如何使文件流以 UTF-8 C++读取

How to make a filestream read in UTF-8 C++

本文关键字：UTF-8 C++ 读取何使文件更新时间：2023-10-16

我能够通过重定向终端上的输入和输出，然后使用 wcin 和 wcout 成功读取 UTF8 字符文本文件

_setmode(_fileno(stdout), _O_U8TEXT);
_setmode(_fileno(stdin), _O_U8TEXT);

现在我希望能够使用文件流读取 UTF8 文本，但我不知道如何设置文件流的模式，以便它可以像我使用 stdin 和 stdout 一样读取这些字符。我尝试使用wifstreams/wofstreams，那些仍然自己读取和写入垃圾的人。

C++的<iostreams>库没有内置支持从一种文本编码到另一种文本编码的转换。
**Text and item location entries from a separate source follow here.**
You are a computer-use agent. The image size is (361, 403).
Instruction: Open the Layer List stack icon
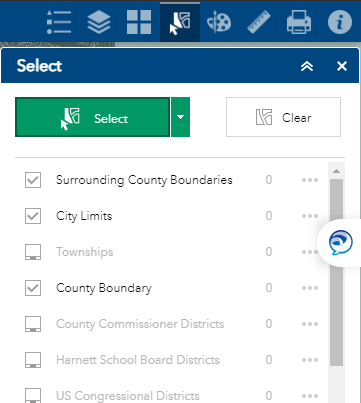99,22
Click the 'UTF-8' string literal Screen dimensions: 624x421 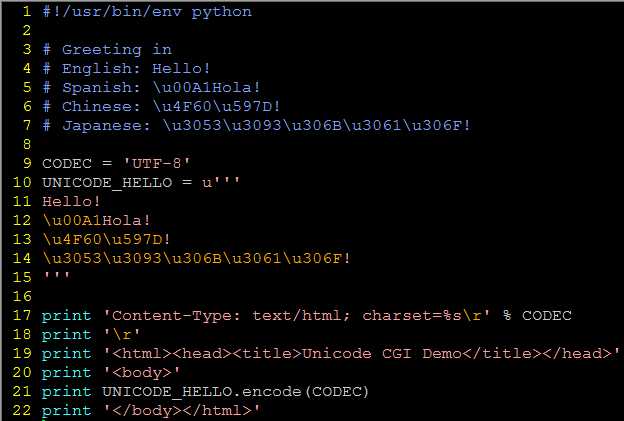[157, 164]
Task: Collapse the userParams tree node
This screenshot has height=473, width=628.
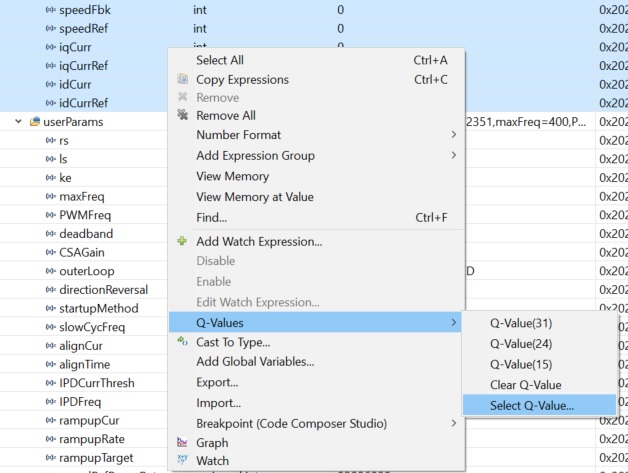Action: [x=18, y=122]
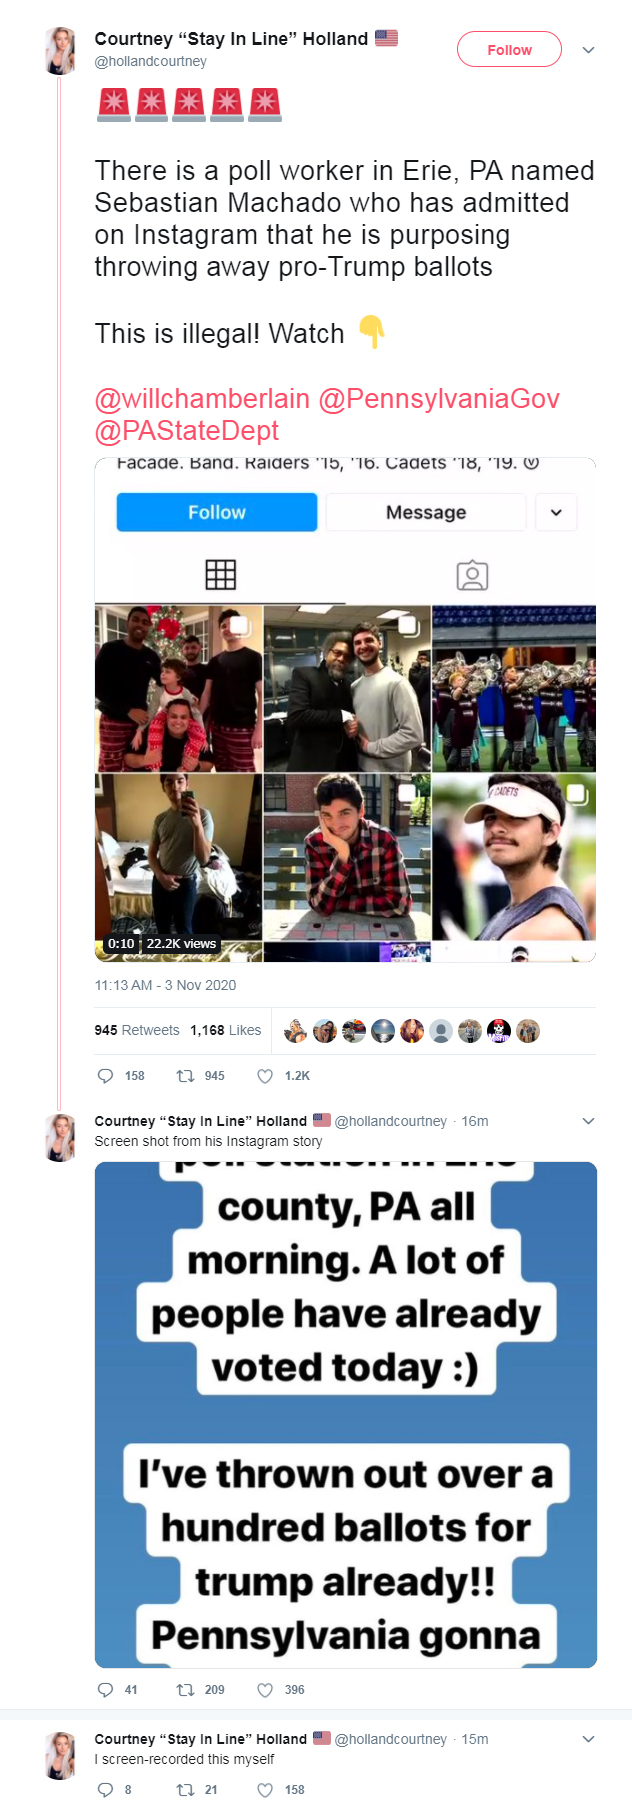Visit the @PAStateDept profile mention
Viewport: 632px width, 1807px height.
click(x=187, y=431)
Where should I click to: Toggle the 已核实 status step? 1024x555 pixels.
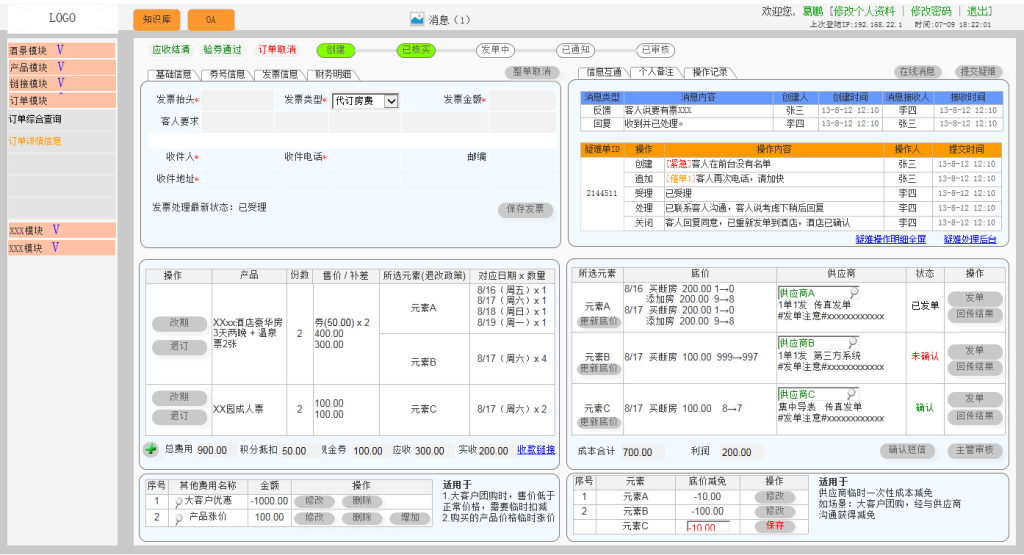coord(416,49)
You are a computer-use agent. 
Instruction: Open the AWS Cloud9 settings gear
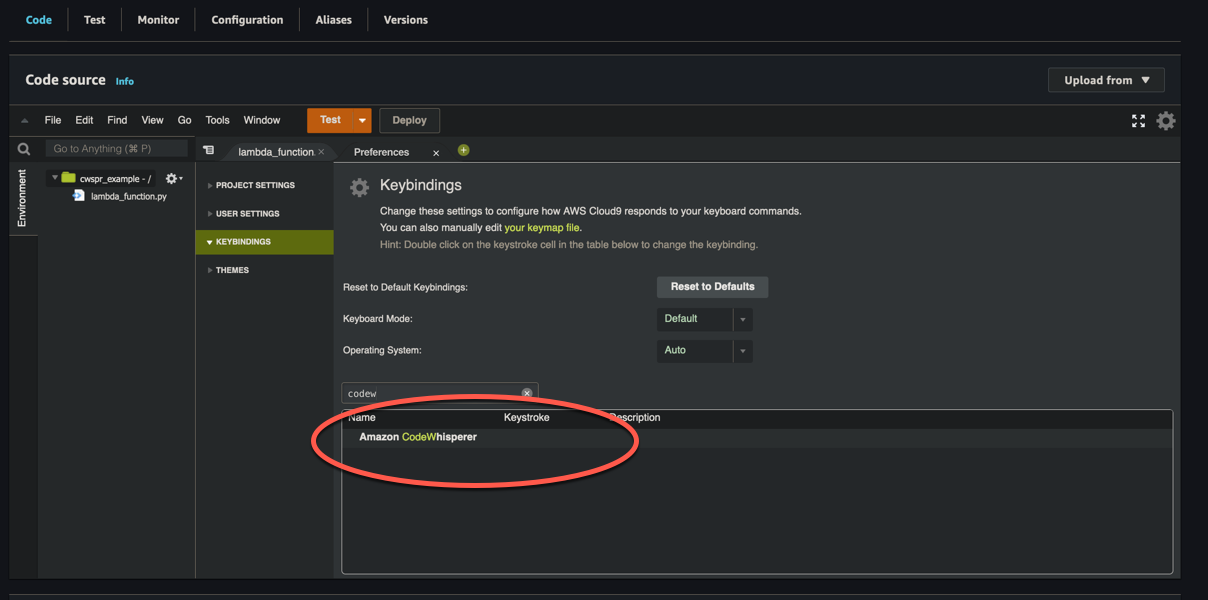pyautogui.click(x=1166, y=120)
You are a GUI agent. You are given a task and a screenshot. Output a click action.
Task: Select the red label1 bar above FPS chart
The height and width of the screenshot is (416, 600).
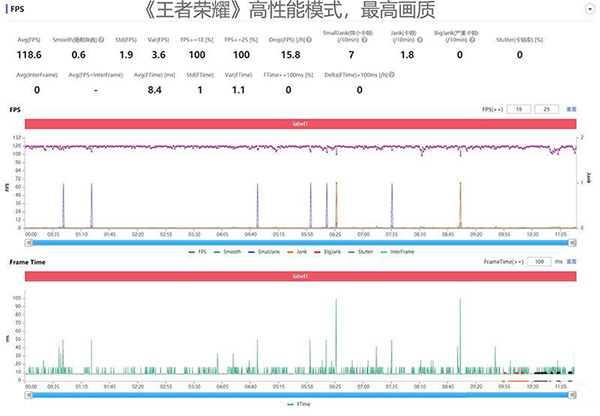tap(302, 122)
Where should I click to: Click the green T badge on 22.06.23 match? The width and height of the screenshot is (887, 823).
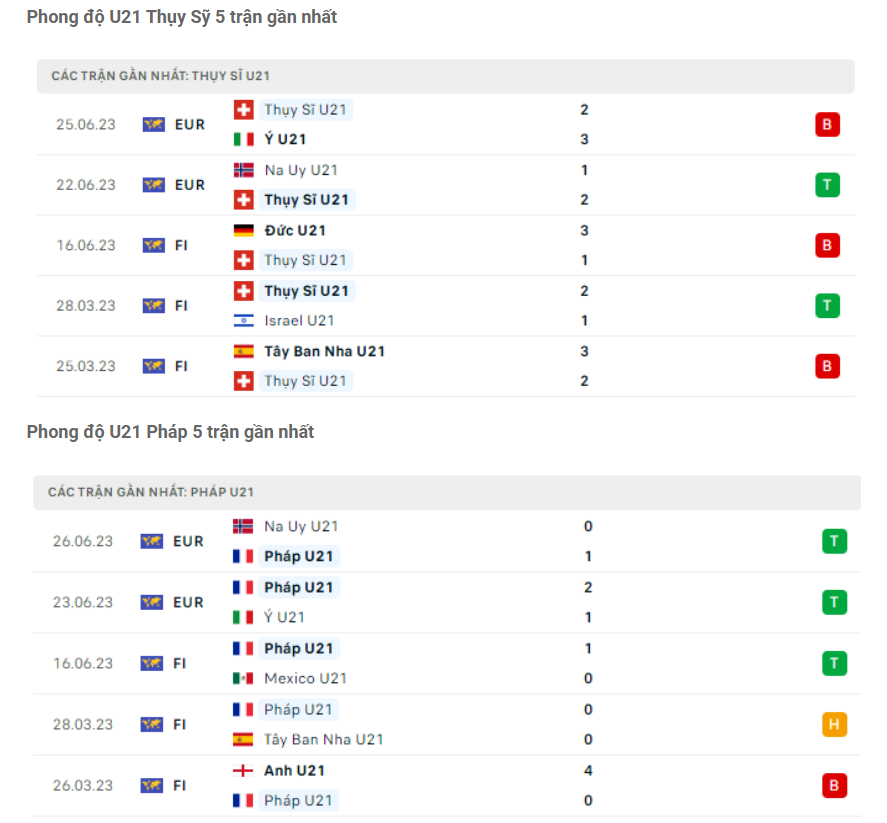coord(827,184)
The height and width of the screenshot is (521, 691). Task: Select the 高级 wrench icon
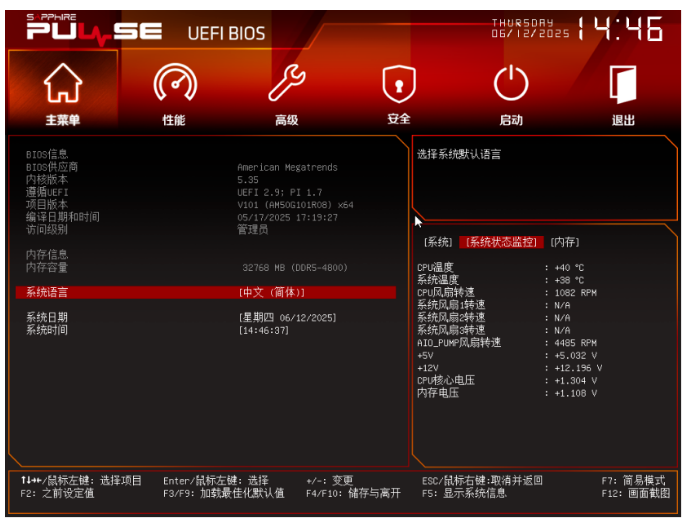(x=287, y=85)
如果需要将输入文本从 utf-8 转换为另一种格式(例如，编码的基础代码点(，则需要手动编写该转换。

std::string data;
std::ifstream in("utf8.txt");
in.seekg(0, std::ios::end);
auto size = in.tellg();
in.seekg(0, std::ios::beg);
data.resize(size);
in.read(data.data(), size);
//data now contains the entire contents of the file
uint32_t partial_codepoint = 0;
unsigned num_of_bytes = 0;
std::vector<uint32_t> codepoints;
for(char c : data) {
uint8_t byte = uint8_t(c);
if(byte < 128) {
//Character is just a basic ascii character, so we'll just set that as the codepoint value
codepoints.push_back(byte);
if(num_of_bytes > 0) {
//Data was malformed: error handling?
//Codepoint abruptly ended
}
} else {
//Character is part of multi-byte encoding
if(partial_codepoint) {
//We've already begun storing the codepoint
if((byte >> 6) != 0b10) {
//Data was malformed: error handling?
//Codepoint abruptly ended
}
partial_codepoint = (partial_codepoint << 6) | (0b0011'1111 & byte);
num_of_bytes--;
if(num_of_bytes == 0) {
codepoints.emplace_back(partial_codepoint);
partial_codepoint = 0;
}
} else {
//Beginning of new codepoint
if((byte >> 6) == 0b10) {
//Data was malformed: error handling?
//Codepoint did not have proper beginning
}
while(byte & 0b1000'0000) {
num_of_bytes++;
byte = byte << 1;
}
partial_codepoint = byte >> num_of_bytes;
}
}
}

此代码将可靠地从 [正确编码] utf-8 转换为 utf-32，这通常是直接转换为字形 + 字符的最简单形式，但请记住，代码点不是字符。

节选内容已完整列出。